Что ж, если даже предположить пятидесятипроцентную надежность серийно выпущенных ракет (а журнал Грефе подсказывал именно эту цифру), то и в этом случае воздушный роботблиц может дорого обойтись англичанам…
Ворвался Грефе, бесцеремонно оттолкнув Крюгеля, приник к перископу, бросил в микрофон:
— Внимание, запал! Первая ступень!
Крюгель наблюдал в смотровую щель. Под ракетой вспыхнуло пламя, ярко-оранжевым водопадом ударило вниз на стальной конус отражателя. Все потонуло в нарастающем грохоте, доносившемся даже сквозь толстые бетонные стены.
— Главная ступень!
— Отрыв! — слышалось из репродуктора, — Пошла!

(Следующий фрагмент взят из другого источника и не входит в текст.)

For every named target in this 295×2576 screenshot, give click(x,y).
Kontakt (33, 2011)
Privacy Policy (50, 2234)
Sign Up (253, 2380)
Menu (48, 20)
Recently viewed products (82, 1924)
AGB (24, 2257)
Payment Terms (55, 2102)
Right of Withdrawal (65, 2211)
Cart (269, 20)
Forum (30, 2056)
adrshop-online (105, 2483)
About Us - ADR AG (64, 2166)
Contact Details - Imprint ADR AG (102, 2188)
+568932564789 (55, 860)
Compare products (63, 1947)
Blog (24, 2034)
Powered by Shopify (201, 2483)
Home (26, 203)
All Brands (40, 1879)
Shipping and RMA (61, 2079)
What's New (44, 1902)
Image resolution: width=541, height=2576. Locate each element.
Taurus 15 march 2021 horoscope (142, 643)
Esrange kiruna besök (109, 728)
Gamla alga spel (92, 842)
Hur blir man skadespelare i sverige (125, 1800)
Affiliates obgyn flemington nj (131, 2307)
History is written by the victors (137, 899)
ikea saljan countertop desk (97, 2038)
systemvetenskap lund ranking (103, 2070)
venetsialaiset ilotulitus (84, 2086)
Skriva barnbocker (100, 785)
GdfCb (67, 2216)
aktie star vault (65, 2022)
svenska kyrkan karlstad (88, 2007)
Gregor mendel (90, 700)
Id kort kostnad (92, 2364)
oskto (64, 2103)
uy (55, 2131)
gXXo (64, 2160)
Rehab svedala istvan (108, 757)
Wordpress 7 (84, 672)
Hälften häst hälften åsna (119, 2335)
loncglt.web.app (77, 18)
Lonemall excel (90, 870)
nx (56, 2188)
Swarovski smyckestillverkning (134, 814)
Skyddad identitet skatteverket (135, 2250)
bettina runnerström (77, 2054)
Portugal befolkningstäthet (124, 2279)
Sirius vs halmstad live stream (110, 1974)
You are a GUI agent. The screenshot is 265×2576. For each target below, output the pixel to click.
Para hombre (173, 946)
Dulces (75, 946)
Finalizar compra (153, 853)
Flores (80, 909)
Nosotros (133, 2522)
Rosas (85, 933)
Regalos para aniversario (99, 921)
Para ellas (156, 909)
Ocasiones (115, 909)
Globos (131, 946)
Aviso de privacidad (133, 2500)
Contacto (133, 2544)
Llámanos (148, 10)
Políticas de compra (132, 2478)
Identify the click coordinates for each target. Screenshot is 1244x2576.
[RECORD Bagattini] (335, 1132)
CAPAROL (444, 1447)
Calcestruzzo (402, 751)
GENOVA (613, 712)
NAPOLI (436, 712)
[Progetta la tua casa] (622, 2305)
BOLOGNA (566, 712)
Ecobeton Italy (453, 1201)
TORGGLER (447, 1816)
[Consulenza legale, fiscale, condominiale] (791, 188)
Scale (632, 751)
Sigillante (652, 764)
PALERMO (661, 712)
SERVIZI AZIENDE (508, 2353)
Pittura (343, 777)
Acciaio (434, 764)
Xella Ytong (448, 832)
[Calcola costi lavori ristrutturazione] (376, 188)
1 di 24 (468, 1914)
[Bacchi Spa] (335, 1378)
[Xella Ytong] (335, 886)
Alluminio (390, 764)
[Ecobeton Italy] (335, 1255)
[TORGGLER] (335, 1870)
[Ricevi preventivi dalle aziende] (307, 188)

Гулко отсчитываются секунды: три, четыре, пять… восемь… одиннадцать… И вдруг хриплый, полный досады голос;
— Клапан сброса окислителя не открылся! Доннерветтер!
— Она падает!..
…Грефе бегал по комнате, закинув за спину короткие толстые руки. У него было взмыленное, мокрое от пота лицо и невидящий, полубезумный взгляд, — натыкаясь на стулья, он пинками отбрасывал их в сторону. Вошли два стартовых инженера, однако Грефе прямо с порога вытолкал их в шею с площадной бранью.
Крюгель благоразумно отступил в угол. Он вдруг по-человечески пожалел этого недотепу-фанатика, умудрившегося до пятидесяти лет прожить одиночной — без друзей и близких. Впрочем, вместе с жалостью к себе Грефе внушал страх: одержимый опасен для окружающих и способен на все.
Вынув из сейфа графин спирта, инженер-ракетчик выпил полстакана, перевел дыхание и только тогда соизволил заметить полковника Крюгеля.
— Ты еще здесь? Шел бы лучше спать. И вообще, катись отсюда ко всем чертям! Мне тошно и без тебя.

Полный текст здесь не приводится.